La force d’Avilés opère ailleurs, dans l’idée qu’il est possible d’évoquer la mort sans sombrer obligatoirement dans la pesanteur ou le fantastique. Chaque scène est portée par une multiplicité de points de vue, sans qu’aucun l’emporte sur les autres. La température émotionnelle des plans tient ainsi à la construction non pas d’un seul affect mais de plusieurs, parfois contradictoires entre eux, superposés les uns sur les autres. Un exemple drôle et troublant apparaît lorsque les adultes parlent de chimiothérapie à demi-mot devant les enfants, dans un langage intentionnellement crypté. Les perspectives s’empilent : on ne sait plus très bien si Avilés conçoit ce moment du point de vue des enfants, témoins d’un jargon technico-médical incompréhensible, ou si la scène s’agrippe à la volonté des adultes de préserver l’innocence des enfants. Chose étrange à décrire, Avilés donne à chaque scène, sans aucun appui musical, la texture d’un souvenir, d’un présent qui s’effrite. On célèbre la vie tout comme on s’attache à ce qui est en train de disparaître. C’est dans ce double mouvement que le film évolue.

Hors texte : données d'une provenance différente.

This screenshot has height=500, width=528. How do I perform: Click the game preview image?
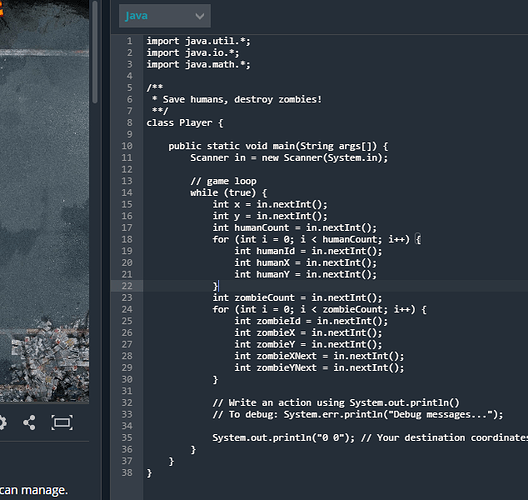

Lorsque Sol retrouve enfin son père, le film provoque l’une de ses plus belles séquences. La petite fille décrit sa fascination pour le serpent le plus létal du monde, raconte à son père, très fatigué par la maladie, l’incroyable vitalité du colibri, capable de battre ses ailes plus d’un million de fois par minute. On pourrait faire une double lecture de ce moment : celle d’un père se sachant près de la mort, émerveillé devant sa fille découvrant la beauté et la violence du monde ; mais on pourrait aussi lire cette scène du point de vue de l’enfant, apprenant que la vie ne tient qu’à très peu et faisant, à sa façon et comme tout le reste des personnages à l’issue de cette journée, un apprentissage sur ce que la mort veut dire.